Task prompt -
Convert the part of the entries that opens with the line containing "Image resolution: width=1500" and closes with the line containing "Action: point(1100,489)", both ends included, into a Markdown table with the columns Row and Line. Give each line a numbered row, skip blank lines, and leave the pictures out.

Records provided -
· · ·

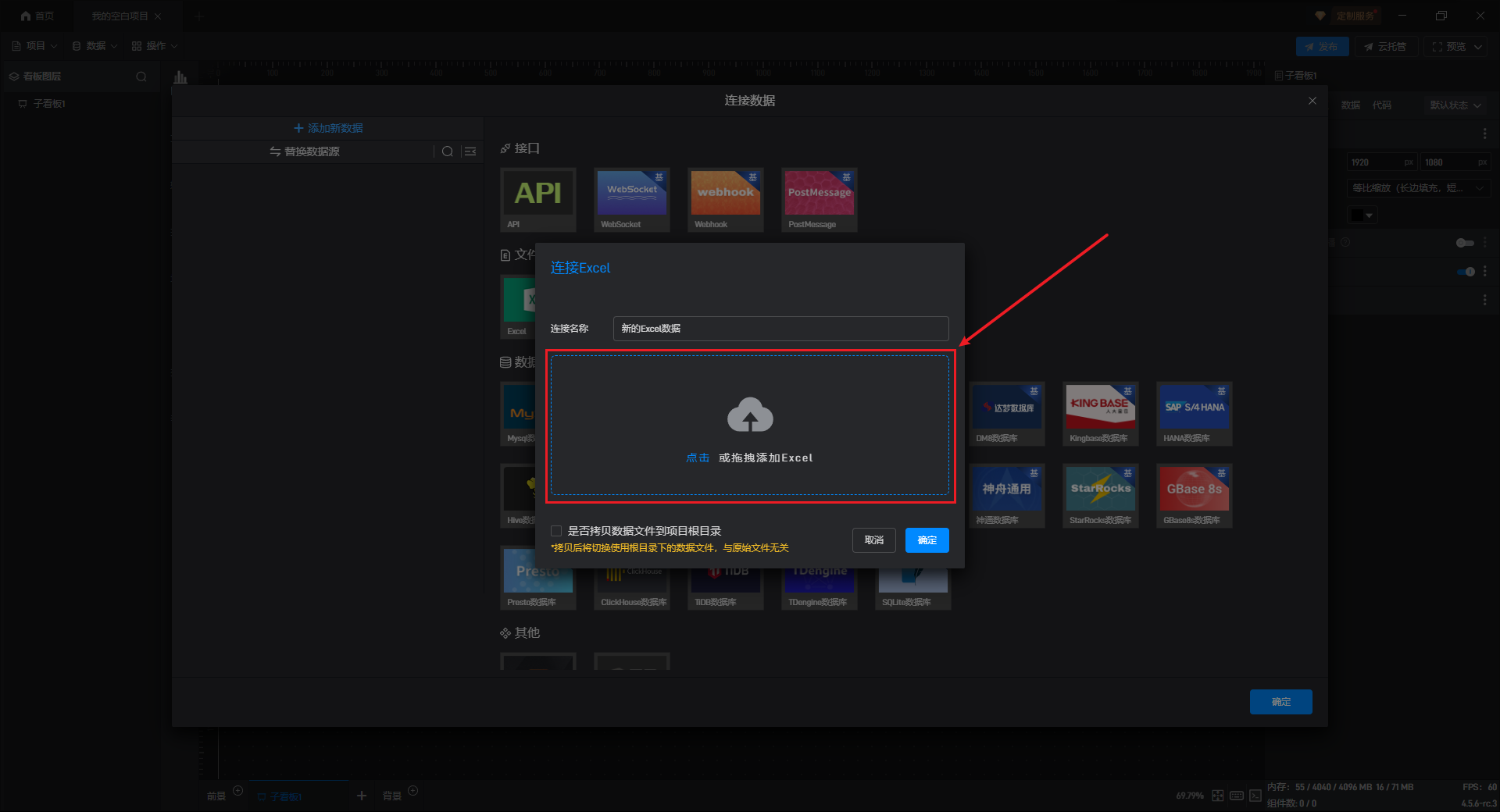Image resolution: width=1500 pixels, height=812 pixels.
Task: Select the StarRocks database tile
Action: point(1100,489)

· · ·

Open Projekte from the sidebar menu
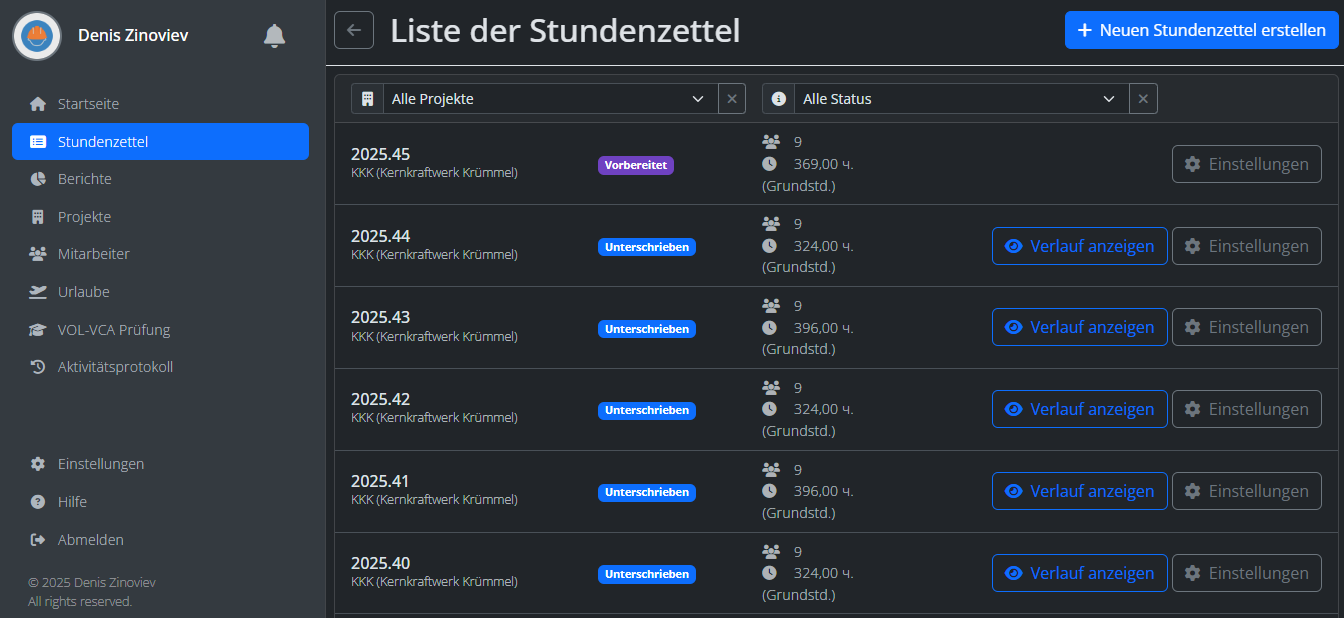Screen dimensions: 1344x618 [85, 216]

· · ·

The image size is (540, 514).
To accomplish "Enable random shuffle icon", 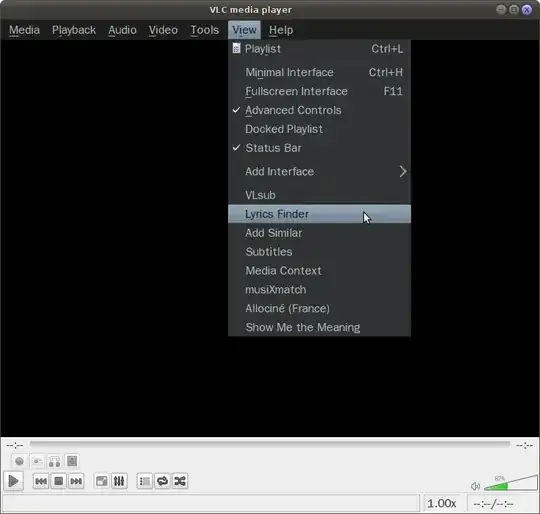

· · ·

Task response -
| Row | Line |
|---|---|
| 1 | Image resolution: width=1500 pixels, height=812 pixels. |
| 2 | Task: Select the StarRocks database tile |
| 3 | Action: point(1100,489) |